Action item
Set down every line from the one with "Switch to the Compra tab" to the end of the entries, both ends included, exactly as it reads and without pictures.

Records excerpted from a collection
Start of Block
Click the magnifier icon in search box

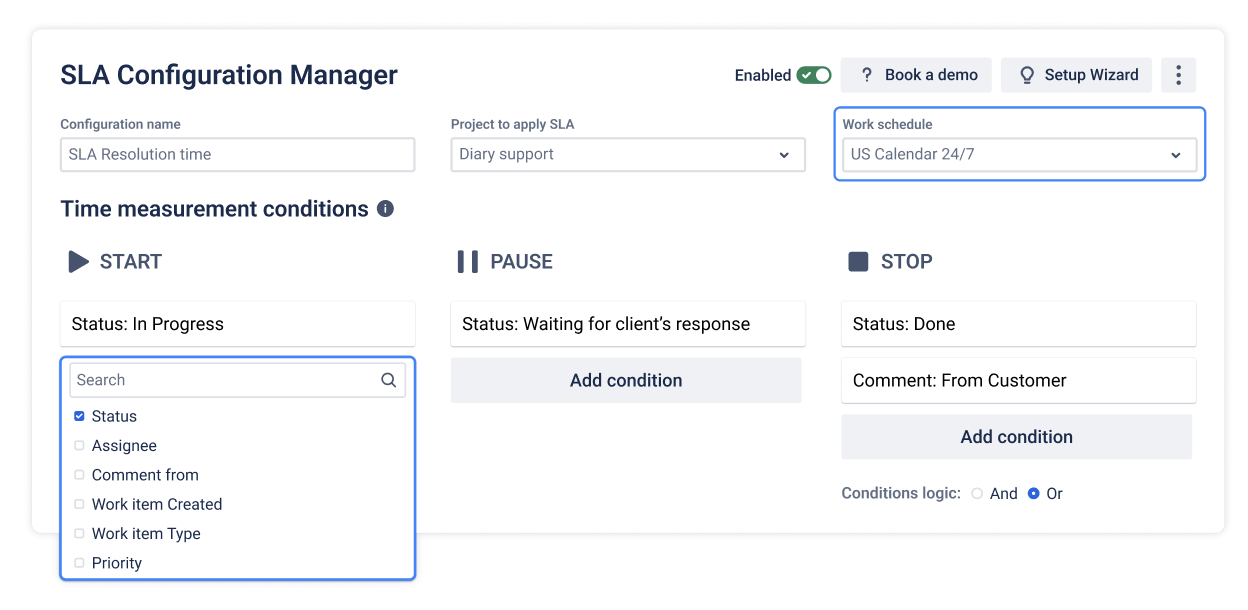(389, 380)
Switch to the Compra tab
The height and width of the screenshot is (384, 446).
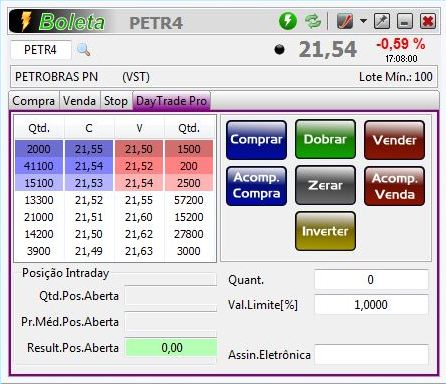pos(33,101)
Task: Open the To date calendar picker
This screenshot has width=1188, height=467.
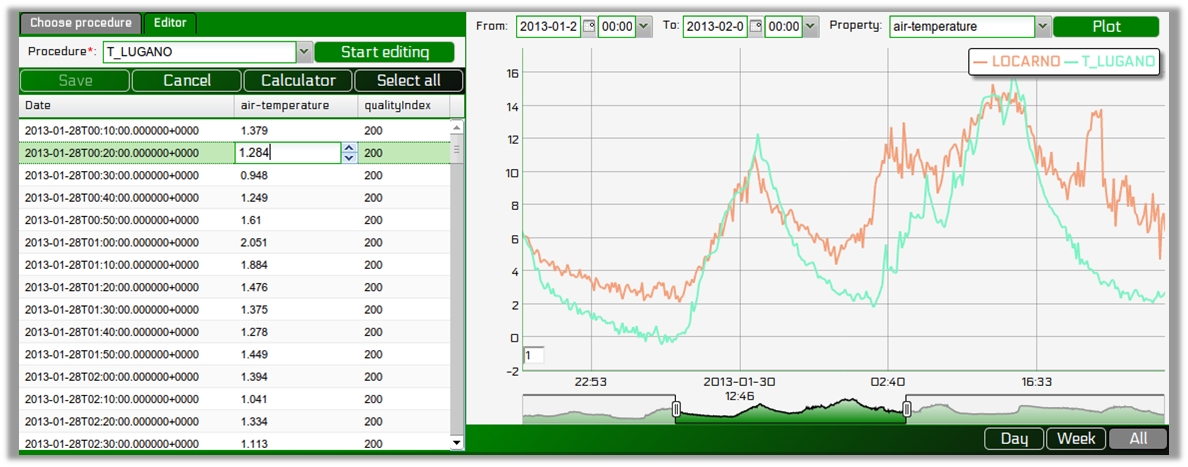Action: point(755,27)
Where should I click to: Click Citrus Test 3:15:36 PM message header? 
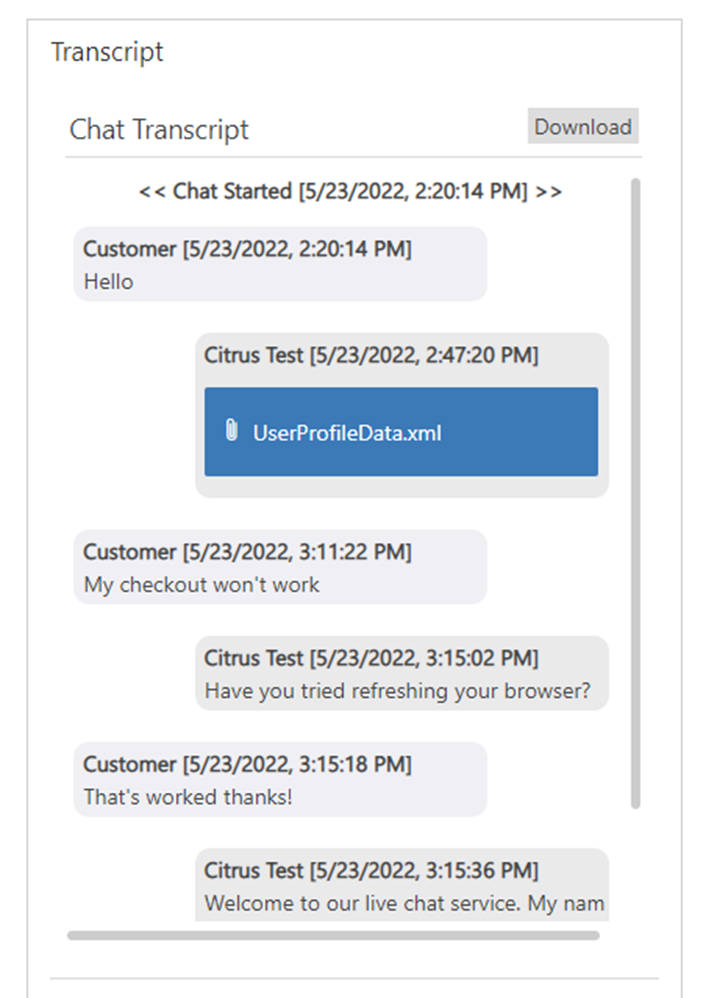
End of Block
Response below
Switch to the Compra tab
The height and width of the screenshot is (384, 446).
pos(33,101)
Task: Open the To date calendar picker
This screenshot has width=1188, height=467.
Action: point(755,27)
Where should I click to: Click Citrus Test 3:15:36 PM message header? 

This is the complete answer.